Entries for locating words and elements
★ ★ ★

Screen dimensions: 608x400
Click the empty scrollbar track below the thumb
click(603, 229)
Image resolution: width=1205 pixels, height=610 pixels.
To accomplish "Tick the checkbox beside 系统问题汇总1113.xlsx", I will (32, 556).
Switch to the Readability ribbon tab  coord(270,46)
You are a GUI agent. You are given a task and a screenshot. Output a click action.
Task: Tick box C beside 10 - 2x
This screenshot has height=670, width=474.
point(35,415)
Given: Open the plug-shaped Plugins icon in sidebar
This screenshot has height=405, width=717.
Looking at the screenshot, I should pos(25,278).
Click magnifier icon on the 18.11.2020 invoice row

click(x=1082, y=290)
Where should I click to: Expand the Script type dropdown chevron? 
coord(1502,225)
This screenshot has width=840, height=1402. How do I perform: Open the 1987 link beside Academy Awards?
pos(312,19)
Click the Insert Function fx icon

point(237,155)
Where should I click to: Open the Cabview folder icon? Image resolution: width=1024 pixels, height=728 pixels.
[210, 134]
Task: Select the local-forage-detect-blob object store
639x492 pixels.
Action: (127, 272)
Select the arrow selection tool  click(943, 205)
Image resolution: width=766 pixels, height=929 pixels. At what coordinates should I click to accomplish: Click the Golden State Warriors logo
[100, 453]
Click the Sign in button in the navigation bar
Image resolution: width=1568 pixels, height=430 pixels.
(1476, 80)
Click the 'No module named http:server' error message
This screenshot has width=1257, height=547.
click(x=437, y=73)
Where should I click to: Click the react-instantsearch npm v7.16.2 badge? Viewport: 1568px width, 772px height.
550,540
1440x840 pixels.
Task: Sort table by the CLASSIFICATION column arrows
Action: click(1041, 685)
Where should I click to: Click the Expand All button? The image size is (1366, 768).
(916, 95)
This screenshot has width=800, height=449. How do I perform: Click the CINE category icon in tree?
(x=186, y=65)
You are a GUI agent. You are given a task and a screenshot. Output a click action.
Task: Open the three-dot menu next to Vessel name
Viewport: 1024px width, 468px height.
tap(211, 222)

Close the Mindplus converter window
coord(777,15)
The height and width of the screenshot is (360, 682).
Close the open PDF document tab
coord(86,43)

★ ★ ★

> What the task asks: Could you duplicate every one of the items above, word for word?

> Answer below:
Screen dimensions: 608x400
Click the empty scrollbar track below the thumb
click(603, 229)
Image resolution: width=1205 pixels, height=610 pixels.
To accomplish "Tick the checkbox beside 系统问题汇总1113.xlsx", I will (32, 556).
Switch to the Readability ribbon tab  coord(270,46)
You are a GUI agent. You are given a task and a screenshot. Output a click action.
Task: Tick box C beside 10 - 2x
This screenshot has height=670, width=474.
point(35,415)
Given: Open the plug-shaped Plugins icon in sidebar
This screenshot has height=405, width=717.
Looking at the screenshot, I should pos(25,278).
Click magnifier icon on the 18.11.2020 invoice row

click(x=1082, y=290)
Where should I click to: Expand the Script type dropdown chevron? 
coord(1502,225)
This screenshot has width=840, height=1402. How do I perform: Open the 1987 link beside Academy Awards?
pos(312,19)
Click the Insert Function fx icon

point(237,155)
Where should I click to: Open the Cabview folder icon? Image resolution: width=1024 pixels, height=728 pixels.
[210, 134]
Task: Select the local-forage-detect-blob object store
639x492 pixels.
Action: (127, 272)
Select the arrow selection tool  click(943, 205)
Image resolution: width=766 pixels, height=929 pixels. At what coordinates should I click to accomplish: Click the Golden State Warriors logo
[100, 453]
Click the Sign in button in the navigation bar
Image resolution: width=1568 pixels, height=430 pixels.
(1476, 80)
Click the 'No module named http:server' error message
This screenshot has width=1257, height=547.
click(x=437, y=73)
Where should I click to: Click the react-instantsearch npm v7.16.2 badge? Viewport: 1568px width, 772px height.
550,540
1440x840 pixels.
Task: Sort table by the CLASSIFICATION column arrows
Action: click(1041, 685)
Where should I click to: Click the Expand All button? The image size is (1366, 768).
(916, 95)
This screenshot has width=800, height=449. How do I perform: Click the CINE category icon in tree?
(x=186, y=65)
You are a GUI agent. You are given a task and a screenshot. Output a click action.
Task: Open the three-dot menu next to Vessel name
Viewport: 1024px width, 468px height.
tap(211, 222)

Close the Mindplus converter window
coord(777,15)
The height and width of the screenshot is (360, 682).
Close the open PDF document tab
coord(86,43)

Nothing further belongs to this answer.